PROBLEM TO WORK ON: From the article on the US-China relationship below, output the passage between "By Roncevert Ganan" and "and economic prosperity.", inclusive, reproducing it word for word.

SELECTED TEXT:

──────────────────────────────

Finding Balance in the US-China Relationship

A critical mission for the president-elect.

By Roncevert Ganan Almond

On June 26, 2016, Panama celebrated the official opening of a new set of locks allowing the transit of Neopanamax vessels, the supersized cargo ships that service the global supply chain from Shanghai to Miami. Since its launch, with the transit of the SS Ancon in 1914, the Panama Canal has served as a testament to American power, ambition, and technological capacity. After more than $5 billion spent, and nearly a decade of construction, Panama hopes the new canal expansion will usher in another century of international trade and economic prosperity.

Given changes in trade patterns and increasing importance of the Asia-Pacific region, it is perhaps fitting that the first ship to transit the expanded locks – the M.V. COSCO Shipping Panama – hails from the world’s largest trading nation, China. In addition to some notable controversies, the canal expansion has had an inauspicious inauguration. According to the Canal Authority, 2016 has been one of the worst years for maritime cargo, largely due to a slowdown in China and decreasing levels of imports into the United States.

Indeed, from world trade to issues of war and peace, the United States and China are the determinative factors in international relations. With the surprising victory of Donald Trump in the U.S. presidential election, a new volatile variable has entered the equation. We can expect the unexpected. This was made abundantly clear when President-elect Trump accepted a phone call from President Tsai Ing-wen of Taiwan, a bold break from more than four-decades of U.S. policy. Such incidents should not distract the Trump administration from developing a larger view encompassing structural shifts in world politics and the grander framework of U.S.-China relations. The president-elect’s first mission in U.S. foreign policy is finding new balance in the U.S.-China relationship.

──────────────────────────────

MATERIAL SUPPLIED:

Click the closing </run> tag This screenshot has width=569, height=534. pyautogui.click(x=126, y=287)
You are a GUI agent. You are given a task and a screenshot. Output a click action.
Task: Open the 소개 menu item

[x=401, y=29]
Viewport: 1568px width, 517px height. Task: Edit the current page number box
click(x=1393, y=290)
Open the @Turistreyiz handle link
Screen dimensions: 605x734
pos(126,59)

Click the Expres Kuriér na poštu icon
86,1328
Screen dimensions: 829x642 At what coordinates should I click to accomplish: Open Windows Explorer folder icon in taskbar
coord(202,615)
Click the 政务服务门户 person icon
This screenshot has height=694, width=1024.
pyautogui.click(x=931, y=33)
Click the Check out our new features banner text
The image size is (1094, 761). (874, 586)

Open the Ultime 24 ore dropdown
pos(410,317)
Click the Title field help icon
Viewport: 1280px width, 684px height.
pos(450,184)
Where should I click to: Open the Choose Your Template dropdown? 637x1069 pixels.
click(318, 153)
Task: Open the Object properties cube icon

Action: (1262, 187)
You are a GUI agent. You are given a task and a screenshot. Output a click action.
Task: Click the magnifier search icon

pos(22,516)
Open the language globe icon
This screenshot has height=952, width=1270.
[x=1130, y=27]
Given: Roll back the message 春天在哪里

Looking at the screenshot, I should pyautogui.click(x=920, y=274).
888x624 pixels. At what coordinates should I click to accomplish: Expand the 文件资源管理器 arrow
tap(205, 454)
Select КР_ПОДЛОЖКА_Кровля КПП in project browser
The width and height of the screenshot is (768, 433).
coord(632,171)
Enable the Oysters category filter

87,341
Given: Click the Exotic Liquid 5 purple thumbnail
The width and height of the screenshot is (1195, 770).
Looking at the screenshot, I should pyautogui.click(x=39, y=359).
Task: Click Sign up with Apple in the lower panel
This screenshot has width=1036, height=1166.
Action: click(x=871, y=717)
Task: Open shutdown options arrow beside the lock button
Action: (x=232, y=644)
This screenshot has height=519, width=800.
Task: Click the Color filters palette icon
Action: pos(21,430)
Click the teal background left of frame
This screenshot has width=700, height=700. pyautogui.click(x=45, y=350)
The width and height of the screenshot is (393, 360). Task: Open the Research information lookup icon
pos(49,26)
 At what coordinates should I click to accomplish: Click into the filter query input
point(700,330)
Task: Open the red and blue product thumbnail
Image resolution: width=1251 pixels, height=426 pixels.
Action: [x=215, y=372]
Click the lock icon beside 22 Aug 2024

──────────────────────────────

RESPONSE TO THIS TASK:
By Roncevert Ganan Almond

On June 26, 2016, Panama celebrated the official opening of a new set of locks allowing the transit of Neopanamax vessels, the supersized cargo ships that service the global supply chain from Shanghai to Miami. Since its launch, with the transit of the SS Ancon in 1914, the Panama Canal has served as a testament to American power, ambition, and technological capacity. After more than $5 billion spent, and nearly a decade of construction, Panama hopes the new canal expansion will usher in another century of international trade and economic prosperity.